Débat (1) : quelle place pour la nation, dans la vision chrétienne du monde ?

Vous êtes divisés sur ce sujet (et tant mieux) :


 

 

Ce blog a fait naître un carrefour de lecteurs-intervenants. Vous êtes très divers et même contradictoires (tant mieux) sur beaucoup de sujets ;  notamment celui-ci : la place de la nation dans la vision chrétienne du monde.

 

Certains d’entre vous pensent, comme feu Tresmontant, que le national appartient au « vieil homme » dont saint Paul appelle à se dépouiller : le monde des instincts devenus idoles.

 

D’autres, à l’inverse, pensent que le national est l’un des cercles de l’existence humaine, et qu’il s’intègre dans l’anthropologie d’une religion de l’incarnation.

 

C’est à ce second courant qu’appartient  le message  ci-dessous  (du 25.08  à 8 h 05).  Il  réagit  - pour la contester -  à l’affirmation suivante : "Le texte de l'Evangile est révolutionnaire. Le principe d'Etat nation consacre l'émancipation politique de la bourgeoisie possédante pour qui le pouvoir procède du sol (du patrimoine) et n'émane plus du Ciel (et du respect du droit naturel). Dans ses effets, le principe national fixe l'homme à la terre. Il le maintient au niveau du sol quand la religion élève son esprit, le libère. Le principe national consacre l'attachement des hommes à une terre, un atavisme."

 

 

Texte du message :

 

 

<<  Le postulat affirmé ici est que la religion "élève l'esprit" au sens de "l'éloigne de la nature" et, de là, pose que le but est d'ordre "spirituel" au sens d'éthéré. Il faudrait revoir en profondeur la "révolution" qu'impose le Seigneur ! Et… Sa présence historique parmi nous, signe d'un amour pour l'Humanité créée.

 

Si réellement notre salut appartenait au monde de l’éther, pourquoi le Christ se serait-il fait homme, se livrant aux hommes ? Songeons qu’il Lui était loisible de nous faire sa leçon depuis le Ciel.

 

C'est au sein du vivant, de notre existence, que notre sanctification est possible.

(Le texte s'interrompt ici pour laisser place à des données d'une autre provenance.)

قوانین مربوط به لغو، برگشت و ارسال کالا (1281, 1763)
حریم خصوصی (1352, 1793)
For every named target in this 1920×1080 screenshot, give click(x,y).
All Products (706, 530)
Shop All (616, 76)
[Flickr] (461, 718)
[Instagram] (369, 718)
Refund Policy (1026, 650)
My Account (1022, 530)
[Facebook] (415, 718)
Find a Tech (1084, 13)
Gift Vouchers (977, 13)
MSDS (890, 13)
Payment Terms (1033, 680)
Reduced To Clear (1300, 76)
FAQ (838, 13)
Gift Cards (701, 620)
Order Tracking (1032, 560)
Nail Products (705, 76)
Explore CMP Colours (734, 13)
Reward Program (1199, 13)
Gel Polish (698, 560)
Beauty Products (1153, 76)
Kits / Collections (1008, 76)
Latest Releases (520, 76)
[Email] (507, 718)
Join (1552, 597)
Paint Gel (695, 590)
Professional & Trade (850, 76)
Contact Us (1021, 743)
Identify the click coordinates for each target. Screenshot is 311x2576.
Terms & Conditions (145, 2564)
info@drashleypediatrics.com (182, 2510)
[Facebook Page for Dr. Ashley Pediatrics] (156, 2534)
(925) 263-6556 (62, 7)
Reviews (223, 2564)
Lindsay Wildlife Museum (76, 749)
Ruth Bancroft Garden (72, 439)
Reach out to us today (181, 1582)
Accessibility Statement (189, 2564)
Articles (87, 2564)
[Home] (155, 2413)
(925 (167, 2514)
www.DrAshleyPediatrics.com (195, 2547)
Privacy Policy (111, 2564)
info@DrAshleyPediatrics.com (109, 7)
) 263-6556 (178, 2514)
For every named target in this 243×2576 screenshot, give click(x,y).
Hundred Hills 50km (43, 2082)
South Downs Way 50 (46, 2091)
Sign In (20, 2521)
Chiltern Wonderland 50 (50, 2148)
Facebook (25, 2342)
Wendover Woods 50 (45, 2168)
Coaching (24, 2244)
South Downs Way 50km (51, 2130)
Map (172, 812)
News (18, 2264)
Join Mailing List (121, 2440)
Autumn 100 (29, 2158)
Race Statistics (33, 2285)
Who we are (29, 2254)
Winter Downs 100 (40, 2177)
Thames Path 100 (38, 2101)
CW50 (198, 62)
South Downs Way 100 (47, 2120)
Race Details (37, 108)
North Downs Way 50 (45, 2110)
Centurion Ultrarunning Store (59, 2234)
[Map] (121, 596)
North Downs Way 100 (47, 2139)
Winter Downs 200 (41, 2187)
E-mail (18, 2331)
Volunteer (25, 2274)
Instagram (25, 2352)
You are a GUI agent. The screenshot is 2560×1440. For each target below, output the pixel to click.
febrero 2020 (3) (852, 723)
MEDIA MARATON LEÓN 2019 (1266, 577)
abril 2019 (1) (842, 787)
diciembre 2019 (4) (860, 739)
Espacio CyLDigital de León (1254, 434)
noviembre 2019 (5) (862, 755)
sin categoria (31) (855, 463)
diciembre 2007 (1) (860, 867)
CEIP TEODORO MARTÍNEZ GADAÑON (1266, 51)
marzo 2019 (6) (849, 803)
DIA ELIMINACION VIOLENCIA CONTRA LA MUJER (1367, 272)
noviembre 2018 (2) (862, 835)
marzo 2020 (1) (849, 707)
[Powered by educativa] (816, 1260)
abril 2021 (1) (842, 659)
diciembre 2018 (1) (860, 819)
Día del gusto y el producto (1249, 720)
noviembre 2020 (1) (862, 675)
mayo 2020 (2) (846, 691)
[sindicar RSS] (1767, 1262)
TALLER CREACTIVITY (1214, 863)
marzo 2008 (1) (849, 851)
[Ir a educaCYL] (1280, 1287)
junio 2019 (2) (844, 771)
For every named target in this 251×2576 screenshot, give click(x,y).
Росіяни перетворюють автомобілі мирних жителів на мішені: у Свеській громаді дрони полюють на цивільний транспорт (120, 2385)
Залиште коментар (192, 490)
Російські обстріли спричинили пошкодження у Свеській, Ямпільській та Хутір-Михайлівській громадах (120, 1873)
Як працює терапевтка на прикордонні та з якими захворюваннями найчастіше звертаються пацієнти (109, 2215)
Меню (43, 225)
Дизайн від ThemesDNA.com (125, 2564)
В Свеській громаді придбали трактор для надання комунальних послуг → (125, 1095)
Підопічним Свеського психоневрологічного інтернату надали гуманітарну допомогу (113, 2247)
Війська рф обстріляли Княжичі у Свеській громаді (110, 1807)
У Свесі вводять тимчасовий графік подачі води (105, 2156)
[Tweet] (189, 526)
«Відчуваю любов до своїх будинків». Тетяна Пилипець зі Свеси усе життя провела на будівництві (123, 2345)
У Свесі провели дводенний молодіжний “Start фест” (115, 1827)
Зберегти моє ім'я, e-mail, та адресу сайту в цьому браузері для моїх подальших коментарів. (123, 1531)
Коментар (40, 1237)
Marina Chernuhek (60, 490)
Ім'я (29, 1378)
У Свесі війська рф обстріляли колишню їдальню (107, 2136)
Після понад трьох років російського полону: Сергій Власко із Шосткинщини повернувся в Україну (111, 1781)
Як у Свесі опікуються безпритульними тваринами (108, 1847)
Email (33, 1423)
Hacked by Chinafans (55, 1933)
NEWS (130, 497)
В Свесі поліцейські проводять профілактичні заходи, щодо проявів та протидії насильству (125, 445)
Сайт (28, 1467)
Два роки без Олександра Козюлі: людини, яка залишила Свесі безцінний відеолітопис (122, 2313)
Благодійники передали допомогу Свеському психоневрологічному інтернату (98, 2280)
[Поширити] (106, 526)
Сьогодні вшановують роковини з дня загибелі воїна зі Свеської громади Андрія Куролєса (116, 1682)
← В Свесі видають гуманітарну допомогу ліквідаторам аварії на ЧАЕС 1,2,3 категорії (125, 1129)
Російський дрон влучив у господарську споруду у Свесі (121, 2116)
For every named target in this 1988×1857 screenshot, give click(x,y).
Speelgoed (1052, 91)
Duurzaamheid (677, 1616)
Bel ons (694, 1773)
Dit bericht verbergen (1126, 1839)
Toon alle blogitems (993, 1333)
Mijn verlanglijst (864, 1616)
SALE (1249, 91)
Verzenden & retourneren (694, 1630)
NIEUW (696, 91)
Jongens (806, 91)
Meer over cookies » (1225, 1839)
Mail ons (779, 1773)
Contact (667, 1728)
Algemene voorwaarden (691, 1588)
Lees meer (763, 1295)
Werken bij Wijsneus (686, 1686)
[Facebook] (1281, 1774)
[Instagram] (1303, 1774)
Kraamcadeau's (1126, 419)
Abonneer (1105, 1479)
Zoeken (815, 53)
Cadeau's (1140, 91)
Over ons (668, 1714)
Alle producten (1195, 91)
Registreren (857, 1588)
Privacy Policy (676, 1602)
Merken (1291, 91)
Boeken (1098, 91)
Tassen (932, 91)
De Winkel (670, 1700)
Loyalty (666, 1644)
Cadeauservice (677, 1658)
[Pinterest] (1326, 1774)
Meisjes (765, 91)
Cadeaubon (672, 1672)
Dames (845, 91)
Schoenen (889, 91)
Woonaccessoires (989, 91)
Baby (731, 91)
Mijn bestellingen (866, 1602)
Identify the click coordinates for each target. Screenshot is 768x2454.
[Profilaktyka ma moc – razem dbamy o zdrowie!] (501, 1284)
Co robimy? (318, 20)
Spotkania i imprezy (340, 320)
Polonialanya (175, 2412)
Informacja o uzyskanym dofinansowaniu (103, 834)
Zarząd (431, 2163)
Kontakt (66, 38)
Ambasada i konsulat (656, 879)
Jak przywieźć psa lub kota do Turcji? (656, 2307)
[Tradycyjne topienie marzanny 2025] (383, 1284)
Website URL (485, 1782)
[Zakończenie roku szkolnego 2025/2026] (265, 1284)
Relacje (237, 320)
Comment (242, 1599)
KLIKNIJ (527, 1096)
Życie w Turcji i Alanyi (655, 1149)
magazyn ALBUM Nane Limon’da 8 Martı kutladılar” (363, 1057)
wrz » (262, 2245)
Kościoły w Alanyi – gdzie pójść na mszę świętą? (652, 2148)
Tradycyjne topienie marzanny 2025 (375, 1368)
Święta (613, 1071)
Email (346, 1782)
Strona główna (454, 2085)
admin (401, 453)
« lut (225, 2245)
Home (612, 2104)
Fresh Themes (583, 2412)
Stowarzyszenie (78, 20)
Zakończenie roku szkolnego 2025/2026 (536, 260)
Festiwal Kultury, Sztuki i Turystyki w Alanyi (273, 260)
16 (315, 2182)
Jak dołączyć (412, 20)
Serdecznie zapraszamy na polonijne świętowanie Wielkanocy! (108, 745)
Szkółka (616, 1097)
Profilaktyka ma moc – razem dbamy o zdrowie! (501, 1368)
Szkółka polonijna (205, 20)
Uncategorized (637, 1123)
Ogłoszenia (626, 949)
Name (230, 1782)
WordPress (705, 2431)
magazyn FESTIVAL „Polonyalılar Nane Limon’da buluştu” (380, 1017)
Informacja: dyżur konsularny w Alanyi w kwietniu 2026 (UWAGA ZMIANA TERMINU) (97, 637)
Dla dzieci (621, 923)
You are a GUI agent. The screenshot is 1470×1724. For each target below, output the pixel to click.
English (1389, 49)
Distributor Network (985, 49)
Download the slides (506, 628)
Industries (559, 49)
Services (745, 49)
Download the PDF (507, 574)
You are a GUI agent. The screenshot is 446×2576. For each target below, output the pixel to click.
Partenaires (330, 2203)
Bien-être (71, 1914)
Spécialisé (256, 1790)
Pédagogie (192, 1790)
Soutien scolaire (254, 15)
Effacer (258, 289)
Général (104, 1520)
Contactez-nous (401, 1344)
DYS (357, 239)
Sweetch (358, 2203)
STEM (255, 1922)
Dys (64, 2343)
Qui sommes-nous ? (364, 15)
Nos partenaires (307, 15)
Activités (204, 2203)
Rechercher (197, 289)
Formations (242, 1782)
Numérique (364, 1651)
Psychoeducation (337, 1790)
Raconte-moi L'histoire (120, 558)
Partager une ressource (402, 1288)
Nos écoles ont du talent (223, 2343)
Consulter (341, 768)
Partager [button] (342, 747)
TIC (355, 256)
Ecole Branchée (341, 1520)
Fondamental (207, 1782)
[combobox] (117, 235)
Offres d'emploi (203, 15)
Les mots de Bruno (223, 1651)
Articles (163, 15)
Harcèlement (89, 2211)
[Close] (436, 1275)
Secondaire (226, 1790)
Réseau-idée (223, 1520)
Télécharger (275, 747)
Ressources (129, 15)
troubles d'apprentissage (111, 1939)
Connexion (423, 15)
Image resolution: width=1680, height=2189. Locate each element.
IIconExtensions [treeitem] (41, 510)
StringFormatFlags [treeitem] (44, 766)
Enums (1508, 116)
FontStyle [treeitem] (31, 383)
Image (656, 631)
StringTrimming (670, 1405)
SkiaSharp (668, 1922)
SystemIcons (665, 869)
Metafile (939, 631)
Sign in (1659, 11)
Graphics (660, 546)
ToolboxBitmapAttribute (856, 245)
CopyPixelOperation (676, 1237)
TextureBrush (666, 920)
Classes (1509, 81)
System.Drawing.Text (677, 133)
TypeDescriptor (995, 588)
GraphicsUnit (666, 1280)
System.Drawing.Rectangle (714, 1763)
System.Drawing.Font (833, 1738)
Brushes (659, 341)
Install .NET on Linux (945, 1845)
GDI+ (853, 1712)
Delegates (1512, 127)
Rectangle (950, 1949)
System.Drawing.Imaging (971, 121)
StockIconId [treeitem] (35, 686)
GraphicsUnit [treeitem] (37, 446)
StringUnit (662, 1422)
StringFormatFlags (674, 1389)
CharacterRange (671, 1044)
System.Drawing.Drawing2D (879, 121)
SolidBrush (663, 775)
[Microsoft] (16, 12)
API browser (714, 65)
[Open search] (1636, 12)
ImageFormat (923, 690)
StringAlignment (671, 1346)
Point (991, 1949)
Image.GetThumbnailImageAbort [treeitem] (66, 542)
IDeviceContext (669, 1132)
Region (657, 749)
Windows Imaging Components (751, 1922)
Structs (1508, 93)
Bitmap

Sans quoi, nous n'aurions qu'à souhaiter mourir tout de suite pour une résurrection plus hâtive.

 

Cette déchirure est à l'origine de toutes les hérésies modernes: c'est la consécration systématique d'une fracture entre le monde créé, vil, bas ou au contraire déifié, et le monde "spirituel" compris comme éthéré, pur et parfait ou au contraire... inexistant.

 

C’est l’Islam qui affirme que Dieu est bon et l’homme mauvais. Prenons garde de ne pas mettre de côté les deux alliances que Dieu a offertes aux hommes.

 

Il faut véritablement se soucier de cette déchirure, qui fonde les dissensions entre catholiques, et entre les catholiques et le monde. Le péché originel ne condamne pas fatalement l'homme, il peut être vaincu en notre existence par l'acquiescement et le don, appelant la grâce divine du salut. Nous ne pouvons rien seuls, mais rien ne se fait sans nous. Nous sommes conviés aux noces, nous ne les organisons pas. Tout est dans cet équilibre.

 

Tout ce qui est, est né du Verbe. Ce qui est, est réellement, il n’est pas possible de réduire ce qui est, au péché, et donc à une nature absolument corrompue. Ça n’aurait aucun sens, car l’absolue corruption est tout simplement non-être.

 

Il y a donc une valeur intrinsèque en ce qui est, et plus encore une valeur intrinsèque — précieuse aux yeux de Dieu — de l’être qu’il a créé à son image, créature préférée. C’est avec cet être-là que les Alliances sont conclues.

 

Par conséquent et extension, ce n’est pas l’éloignement à l’être qui est la voie juste, mais sa prise en considération. La perspective doit se faire depuis une vision de l’Humanité vers la nation, de la nation vers la communauté, de la communauté vers la famille et de la famille vers la personne pleine et entière. Ce qui justifie l’enracinement et invalide les constructions contemporaines « babélistiques » de grands ensembles continentaux. Le principe national n’est donc pas un atavisme, mais une clé incontournable pour ouvrir l’horizon d’un déploiement de l’individu. C’est lorsque l’individu est pleinement reconnu que la construction d’ensembles est possible. Les ensembles sont possibles si l’on est ensemble, autrement dit si l’on est réellement. Car notre nature véritable est d’ordre spirituelle, être et esprit ne sont pas dissociables.

 

Rémy Wiedemann >>

 

Le débat est ouvert.

 

 

 

 

Commentaires

UNE CONDITION

> Votre commentaire est très intéressant, et j'y souscris pour l'essentiel car, comme vous le dites bien, notre foi est fondée sur une réalité historique, l'Incarnation du Dieu fait homme en Jésus Christ, ce qui devrait suffire à nous garder de tous les "éthérismes" ou autres "catharismes"...
Mais j'y souscris à une condition : garder certes pieusement nos enracinements "charnels", mais ne pas "sacraliser" pour autant le principe national car Dieu seul est saint, et son Eglise !
La première Alliance, l'alliance noachique, s'étend à toute la création (Genèse 9, 17) et précède la "babellisation", confusion des langues de l'homme qui veut se faire Dieu... et la Nouvelle Alliance, celle en Jésus Christ, Dieu qui se fait homme, est pour tous les hommes (Jean 3, 16-17 ; Romains 10, 9-13 ; Galates 3, 26-29) et précède la Pentecôte, sorte d'anti-Babel qui restaure l'unité perdue (Actes 2, 5-12) et préfiguration de la Jérusalem céleste où "une foule immense de toutes tribus, langues et peuples et nations se tiennent debout, en vêtements blancs, des palmes à la main, devant le Trône et devant l'Agneau (Apocalypse 7, 9-10).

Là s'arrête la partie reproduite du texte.